In der Geschichte der modernen Finanzmärkte ist es ein Novum, dass ein Vermögenswert wie Gold sich über einen so langen Zeitraum im Tandem mit den Aktienbörsen nach oben bewegt und diese sogar in der Wertentwicklung hinter sich lässt. Nach der Freigabe des Kurses Anfang der 1970er-Jahre erlebte das gelbe Metall eine Rallye, der Preis vereinundzwanzigfachte sich binnen einer Dekade auf 850 Dollar. Die Börsen hingegen erlebten – inmitten von Inflation und Stagflation – eine schwere Zeit. US-Aktien notierten Anfang der 80er- im Wesentlichen auf dem gleichen Stand wie Ende der 60er-Jahre.
Nachfrage von Notenbanken
In den 1980er- und 1990er-Jahren zeigte sich ein entgegengesetztes Bild. Von wenigen Gegenbewegungen abgesehen tendierte der Preis 20 Jahre lang nach unten, sodass Gold vor der Jahrtausendwende mit 290 Dollar je Feinunze weniger als die Hälfte dessen wert war, was Investoren 1980 für eine Unze gezahlt hatten. In der Technologie-Euphorie der 1990er-Jahre war das gelbe Metall gar nicht gefragt. Interessanterweise wird auch der aktuelle Aufschwung an den Aktienmärkten von einer Begeisterung für „Tech“ getrieben. Mit einem entscheidenden Unterschied: Im schwungvollsten Börsenboom seit den 1990ern führt Gold kein Schattendasein, sondern ist zu einem zentralen Akteur geworden. Anleger sollten sich die Gelegenheit daher nicht entgehen lassen, ihr Vermögen mit dem Edelmetall zu diversifizieren. Die Gründe, die zu dem Gleichlauf von Gold und Aktien geführt haben, dürften auch in den kommenden Jahren erhalten bleiben – oder sich sogar zugunsten der ältesten Geldanlage der Welt verschieben.

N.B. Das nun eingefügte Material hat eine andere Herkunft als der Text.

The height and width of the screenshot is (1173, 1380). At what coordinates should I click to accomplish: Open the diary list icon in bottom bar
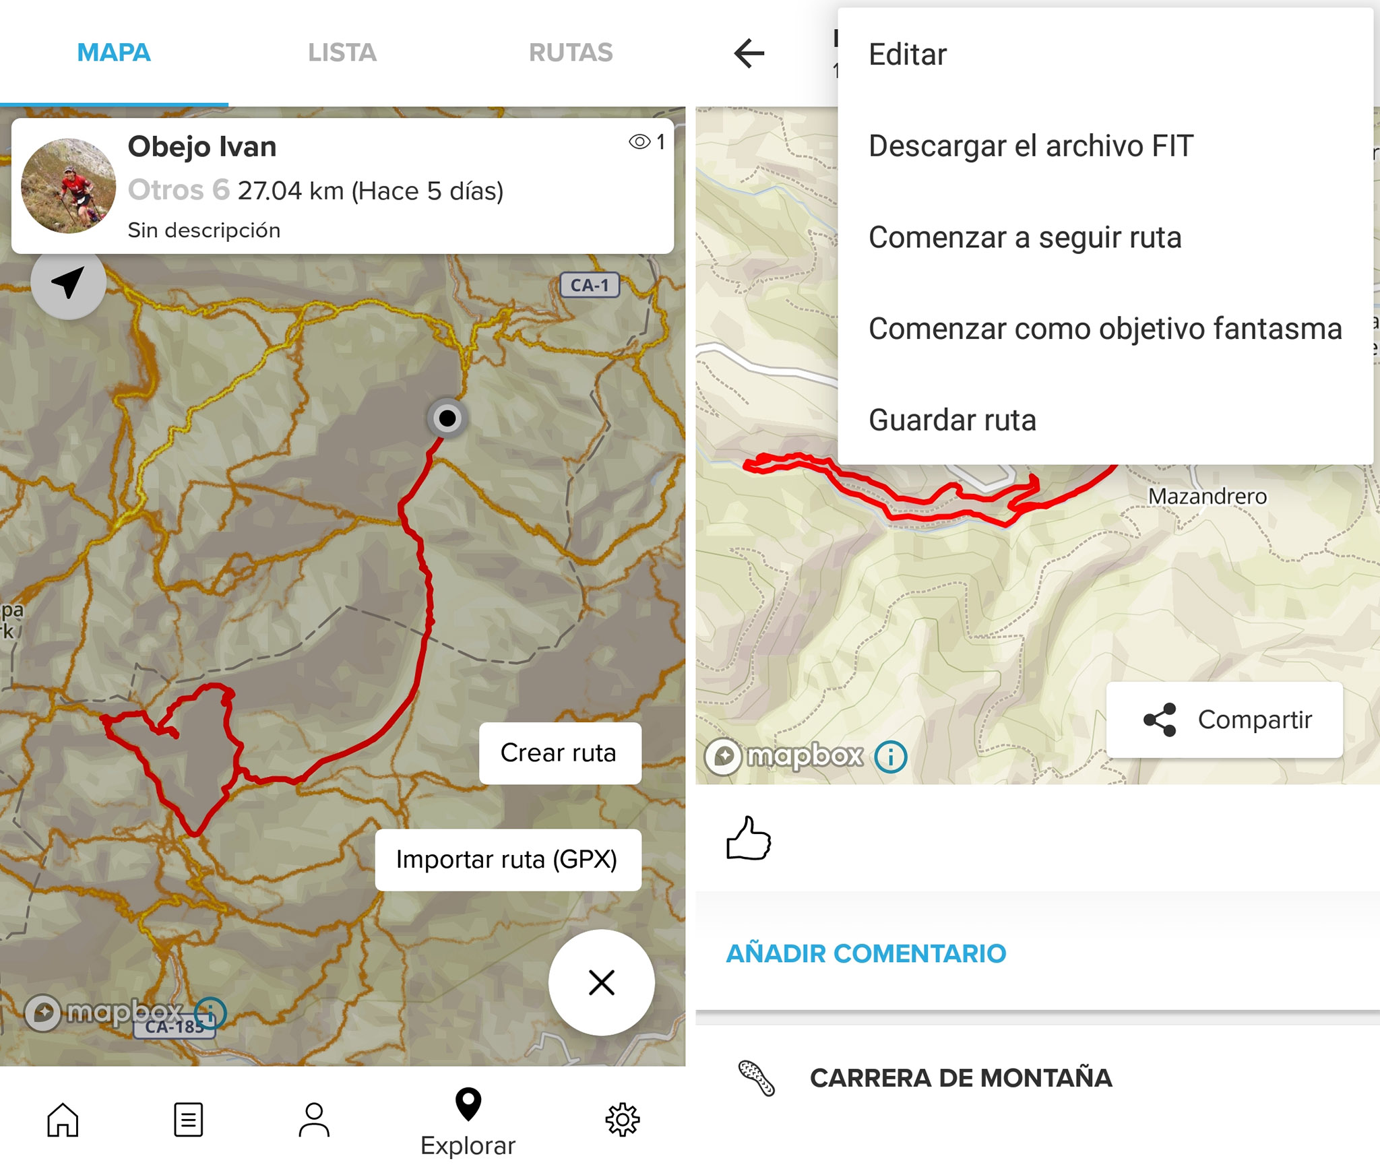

„Der Trend zu Gold ist ein logischer Trend“, sagt Rolf Ehlhardt, Vermögensverwalter bei I.C.M. Independent Capital Management. Auch aus seiner Sicht dürfte sich der Aufwärtstrend „eventuell sogar noch Jahre“ fortsetzen. Hauptgrund ist, wie in den 1970er-Jahren, eine starke Zunahme der Verschuldung, vor allem der USA, der weltweit größten Volkswirtschaft, die auch die Leitwährung Dollar stellt. Bis Mitte des Jahres dürften sich die Verbindlichkeiten des amerikanischen Staates auf 35 Billionen Dollar türmen. Gold sei – anders als etwa die Aktienmärkte – nicht von der Entwicklung der Produktivität abhängig, sondern werde als eine Art „Versicherung“ gekauft, sagt Ehlhardt. Staaten sicherten damit ihre Währung und private Investoren ihr Vermögen ab. Das gelbe Metall weise kein „Gegenpartrisiko“ auf, es brauche also niemanden, der für die Einlösung bürgen müsse.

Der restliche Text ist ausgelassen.